◆ **指示と条件**:
下に載せたリスク対応に関する抜粋を、その最後の文の後から書き継いでください。

◆ **抜粋本文**:
—————
リスク分析では、このような対応が支持される状況が2 つあります。年間予想損失額 (ALE) がきわめて極端であり、緩和戦略ではそれを許容レベルまで下げることができない場合、または、リスクを負うプロセスまたはシステムを 1:1 で代替できる手段があり、エクスポージャー係数 (EF) または 年間発生率 (ARO) をゼロにすることが可能な場合です。
受け入れる
リスクを受け入れるということは、無策を選択することを意味します。 一見すると非合理的に思えるかもしれませんが、真剣に検討する価値のある選択肢です。
リスクを受け入れることが最善の選択肢となる非常に単純なシナリオが 1 つあります。それは、リスク軽減のコストが残余 ALE (つまり、リスク軽減後の年間予想損失額 (ALE)) を上回る場合です。 このような状況では、組織を保護するためのコストが、組織の損失よりも大きくなります。
また、微妙な状況においては、リスク受け入れが合理的である場合もあります。 これらは、リスク軽減のための機会費用を考慮します。セキュリティチームに限定される場合でも、ビジネス全体の機会費用でも同じです
セキュリティチームは、無限のリソースを有するわけではありません。 そのリスクを軽減することを選択すると、より懸念されるリスク対応からリソースを転用することになる場合、リスク受け入れは(たとえ不快であっても)合理的な選択肢となります。 特に、リスク緩和戦略に多くの手作業を要し、実装に多くのスタッフの作業時間が必要な場合、この取り組みに時間を取られて手薄になる作業があるはずです。
より広範な機会費用も考慮する必要があります。これは、リスクを軽減または回避するために、企業が諦めなければならない機会なのです。 つまり、ビジネスチャンスが年間予想損失額 (ALE) よりも大きければ、リスク受け入れが合理的である場合もあるのです。 新しい市場にクラウド サービスを提供するために国外にデータセンターを開設する場合などは、これに該当します。 新たなセキュリティリスクが発生する可能性はありますが、ビジネス上のメリットは明らかです。
移転する
リスクの移転とは、通常はサイバーセキュリティ保険など、別の当事者に負担を負わせることを意味します。 リスクを保険に移転することは、概して、保険料が年間予想損失額 (ALE) よりも低い場合の選択肢となりますが、いくつか注意点があります。
—————
◆ **提示資料**:
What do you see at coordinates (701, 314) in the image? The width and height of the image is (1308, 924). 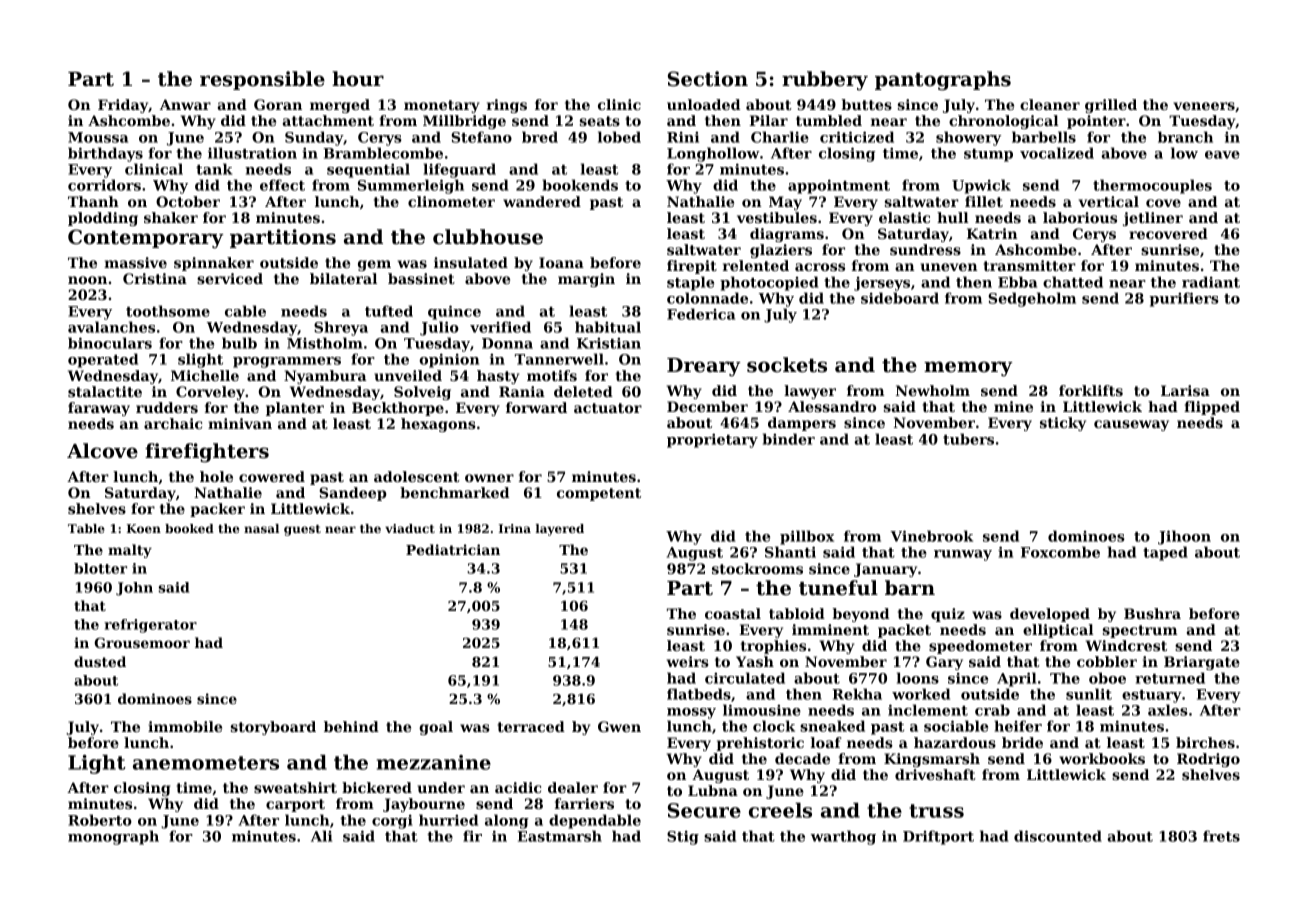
—————
◆ **回答文**:
まず、保険でカバーされるのはセキュリティインシデントの金銭的コストのみです。 セキュリティインシデントには、法的損害や風評被害も伴います。 あなたの組織の年間予想損失額 (ALE) がこれらの損害を考慮に入れて(これが理想的な方法です)ドル建てで換算値を割り出している場合、その数字を細分化して、当面の金銭的コストのみを対象とする必要があります。 金銭的リスクは高いが、法的リスクと風評被害のリスクは低い場合、リスクの移転は理にかなっています。
第二に、保険では、何らかのセキュリティ制御を実施することが間違いなく求められます。繰り返し発生するインシデントに対しては保険の適用が停止される可能性もあります。 つまり、保険料に加えて、これらを管理するためのコストが必要となるため、計算が異なる可能性があります。 また、リスクを保険に移転することは、年間発生率 (ARO) が高いリスクに対しては一時的な措置でしかないと言えます。
軽減する
リスク軽減は最も積極的な対応であり、セキュリティ制御の適用、脆弱性の修正、誤った構成の修正などによってリスクを軽減します。
軽減策を講じてもリスクを完全に排除することはできません。リスクを完全に排除するには、リスクをすべて回避するしか方法はありません。 それに対して軽減策では、エクスポージャー係数 (EF)、年間発生率 (ARO)、またはその両方を削減する手順を実行することでリスクを軽減し、 それを踏まえて、残余 ALE と呼ばれる新たな ALE (年間予想損失額) を算出します。
一般的に、元の ALE と残余 ALE の差がリスク軽減策のコストよりも大きい場合、軽減策は強力な選択肢となります。
リスク許容度の組み込み(またはエッジケースの処理方法)
リスク評価を行なっても、必ずしも明確な対応策を選択できるようになるわけではありません。 2 つの選択肢にわずかな差しかなかったり、不確実性のレベルが高かったりするケースは常に存在します。 リスク許容を取り入れると、こうしたエッジケースを理解できるようになります。 リスク許容は、リスク分析に通常は含まれませんが、その分析を解釈するための便利な枠組みとなります。
(組織でまだリスク選好度を文書化していない場合、編集可能なこのリスク許容度ステートメント テンプレートを使用して開始することができます。)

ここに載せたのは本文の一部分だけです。